Compare results with key metrics and KPIs
That list of metrics and KPIs we ran through up above? Yeah, we’re coming back to them!
Most of the tools you use to track marketing performance should already report on some or all of these metrics, so you shouldn’t have to worry about gathering all that data.
The metrics you measure against will be determined by the nature of your test, which means you should select them during your planning process to make sure they align with your goals and objectives.
Whatever A/B testing metrics you decide on, make sure they are specific, relevant, and measurable. That way, you can ensure you’re making informed, meaningful decisions about your A/B testing efforts.
Determine internal and external influence
As you’re analyzing your data, you’ve got to stay critical. Take stock of any internal or external variable that may have influenced or affected your results.
For example, let’s jump back to what we discussed about tracking revenue as a key metric.
As important a measurement as this is, it can also be tricky to analyze effectively.
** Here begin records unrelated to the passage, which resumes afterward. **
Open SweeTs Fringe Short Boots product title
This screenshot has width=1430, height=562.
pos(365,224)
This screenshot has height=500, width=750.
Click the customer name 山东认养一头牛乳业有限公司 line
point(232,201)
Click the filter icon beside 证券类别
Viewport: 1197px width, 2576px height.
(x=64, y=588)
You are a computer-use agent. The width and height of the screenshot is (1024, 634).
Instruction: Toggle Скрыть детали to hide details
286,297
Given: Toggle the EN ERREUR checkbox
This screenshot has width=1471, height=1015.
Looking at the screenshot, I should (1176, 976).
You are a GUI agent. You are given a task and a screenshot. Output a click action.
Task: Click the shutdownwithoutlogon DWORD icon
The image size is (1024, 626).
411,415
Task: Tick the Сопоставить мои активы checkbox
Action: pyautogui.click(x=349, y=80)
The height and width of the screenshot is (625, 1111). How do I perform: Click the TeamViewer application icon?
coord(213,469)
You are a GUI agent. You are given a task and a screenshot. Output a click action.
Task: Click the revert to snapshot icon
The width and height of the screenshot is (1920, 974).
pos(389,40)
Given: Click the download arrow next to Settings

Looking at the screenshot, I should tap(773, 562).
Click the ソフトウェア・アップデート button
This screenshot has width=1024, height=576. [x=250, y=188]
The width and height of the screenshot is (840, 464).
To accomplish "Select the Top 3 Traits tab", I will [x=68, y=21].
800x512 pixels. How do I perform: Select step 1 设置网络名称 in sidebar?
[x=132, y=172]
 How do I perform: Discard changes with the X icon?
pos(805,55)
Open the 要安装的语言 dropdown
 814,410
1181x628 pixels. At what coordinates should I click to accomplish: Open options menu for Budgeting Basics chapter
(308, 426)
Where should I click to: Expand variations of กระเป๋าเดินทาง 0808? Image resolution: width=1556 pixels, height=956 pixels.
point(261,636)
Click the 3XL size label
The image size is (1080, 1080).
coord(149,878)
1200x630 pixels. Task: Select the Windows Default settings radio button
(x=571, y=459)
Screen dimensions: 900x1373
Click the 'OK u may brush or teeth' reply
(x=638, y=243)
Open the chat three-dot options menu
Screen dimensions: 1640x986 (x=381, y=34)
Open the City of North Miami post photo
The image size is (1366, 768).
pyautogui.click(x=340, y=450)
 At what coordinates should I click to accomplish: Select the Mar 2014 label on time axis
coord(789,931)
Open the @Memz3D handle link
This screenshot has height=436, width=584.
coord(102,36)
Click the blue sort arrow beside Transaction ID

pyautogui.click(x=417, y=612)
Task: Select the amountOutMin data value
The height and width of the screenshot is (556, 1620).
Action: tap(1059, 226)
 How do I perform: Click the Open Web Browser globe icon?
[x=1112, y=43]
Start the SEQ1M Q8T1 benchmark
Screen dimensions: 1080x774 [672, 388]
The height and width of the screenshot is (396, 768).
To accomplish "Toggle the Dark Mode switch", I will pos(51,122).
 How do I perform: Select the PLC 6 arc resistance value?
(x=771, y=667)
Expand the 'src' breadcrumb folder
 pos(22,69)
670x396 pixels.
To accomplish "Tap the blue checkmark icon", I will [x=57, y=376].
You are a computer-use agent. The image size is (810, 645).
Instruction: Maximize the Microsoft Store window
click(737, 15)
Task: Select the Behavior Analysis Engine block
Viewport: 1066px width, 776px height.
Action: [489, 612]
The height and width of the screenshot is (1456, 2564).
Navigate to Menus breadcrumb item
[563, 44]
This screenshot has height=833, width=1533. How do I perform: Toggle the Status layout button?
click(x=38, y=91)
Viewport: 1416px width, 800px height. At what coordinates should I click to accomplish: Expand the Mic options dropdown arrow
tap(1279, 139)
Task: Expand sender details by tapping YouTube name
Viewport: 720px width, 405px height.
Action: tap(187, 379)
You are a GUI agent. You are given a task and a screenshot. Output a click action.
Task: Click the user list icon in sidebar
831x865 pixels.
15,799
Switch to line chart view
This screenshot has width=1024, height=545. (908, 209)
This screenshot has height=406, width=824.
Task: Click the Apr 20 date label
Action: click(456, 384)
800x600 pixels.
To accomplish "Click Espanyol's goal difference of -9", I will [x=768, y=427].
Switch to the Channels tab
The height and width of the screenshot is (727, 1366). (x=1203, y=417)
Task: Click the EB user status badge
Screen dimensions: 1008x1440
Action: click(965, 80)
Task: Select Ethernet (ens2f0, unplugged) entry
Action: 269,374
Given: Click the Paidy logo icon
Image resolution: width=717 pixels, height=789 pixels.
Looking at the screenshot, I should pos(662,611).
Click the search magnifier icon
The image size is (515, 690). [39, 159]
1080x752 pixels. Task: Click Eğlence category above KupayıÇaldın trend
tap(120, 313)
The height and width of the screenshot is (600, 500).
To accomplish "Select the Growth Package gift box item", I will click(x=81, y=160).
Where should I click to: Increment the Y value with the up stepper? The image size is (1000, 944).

If you run a test on sales around what is traditionally a busy season for your business, or if something in the news or pop culture has drastically influenced the buying habits of your customers, you need to note it.
Basically, if there’s a chance your A/B testing efforts have been influenced by these factors, it could skew what the data is telling you.
Take action based on your A/B test analysis
Record your findings at the end of your analysis and determine if the test worked.